Tabii ki gelecek kaygınız olacak. Bununla birlikte zaman zaman kaygılarınızı bir kenara bırakarak yaşadığınız anın tadını çıkarmaya çalışın. İlk birkaç denemenizde başarılı olamazsanız da üzülmeyin. Birkaç denemeden sonra inanın size çok doğal gelmeye başlayacak.
Anı yaşamak için kenara koymanız gereken tek kaygı gelecek kaygısı da değil. Geçmişte yaşadığınız pişmanlıkları da olabildiğince unutun. Geçmişe takılıp kalmakta ruhunuzu olması gerekenden daha hızlı yaşlandırır.
Her şeyi merak edin. Her şeyi sorgulayın. Fakat sorgulamayı çok da abartmayın ki kendinizi bir anda dipsiz bir kuyuda bulmayın. Merak ve sorgulamak zihninizi dinç tutar. Hiçbir şeyi olduğu için kabul etmeyin. "Neden" diye sormak ve yeni şeyler öğrenmek hem çevrenizi hem de başka insanları daha iyi anlamanızı sağlar. Aklınızı çalıştırır ve işleyen demir ışıldar. Bırakın zihninizin ışıltısı hem gözlerinizden hem de bedeninizden dünyaya saçılsın.
İnsanları "iyi" veya "kötü" diye yargılamadan önce onları tanımaya çalışın. İçlerindeki iyilikleri görüp onları dışarı çıkarmalarına yardımcı olun. Bu bazı insanlarda işe yaramasa da siz elinizden geleni yaptığınıza eminseniz iyi hissedebilirsiniz. Fakat bunu yapacağım diye de kendinizi paralayıp karamsar insanların girdaplarında boğulmamaya dikkat edin.

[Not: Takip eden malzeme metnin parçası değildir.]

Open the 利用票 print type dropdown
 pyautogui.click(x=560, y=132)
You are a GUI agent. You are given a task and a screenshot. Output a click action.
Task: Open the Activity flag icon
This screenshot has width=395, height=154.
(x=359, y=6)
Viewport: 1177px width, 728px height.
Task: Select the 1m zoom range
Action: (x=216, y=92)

Zihninizin gençliği bedeninizi etkileyebileceği gibi yorucu ama keyifli bir fiziksel aktiviteden sonra vücudun salgıladığı endorfin de zihninizi dinç tutar. Daha olumlu, mutlu ve enerjik bir insan olmanızı sağlar.
Mesela çok sevdiğiniz bir kitabı yeniden okuyun. Kitabı ilk okuduğunuz zamanda hissettiklerinizi ve neden o hisleri yaşadığınızı hatırlamaya çalışarak kendinizi zamanda biraz geri götürün. Tekrar okuduğunuzda neler hissettiyseniz geçmişte hissettiklerinizle karşılaştırın ve üstüne biraz düşünün. Çok sevdiğiniz bir filmi yeniden izleyebilir veya çok sevdiğiniz ama uzun süredir dinlemediğiniz bir şarkıyı da dinleyebilirsiniz.
Çok basit: "Eğer bir konuda çözüm yoksa zaten endişe etmeye değmez çünkü zaten yapabileceğiniz bir şey yoktur. Eğer yapabilecek bir şey varsa da endişe etmeye gerek yok çünkü zaten çözüm bulunacaktır."
Sağlıklı beslenmek için strese girmekle sağlıklı beslenmeyi hiç umursamamak arasında neredeyse hiçbir fark olmadığını biliyor muydunuz? Biri zihninizi diğeri bedeninizi yorar. İkisi de erken yaşlanmaya neden olur.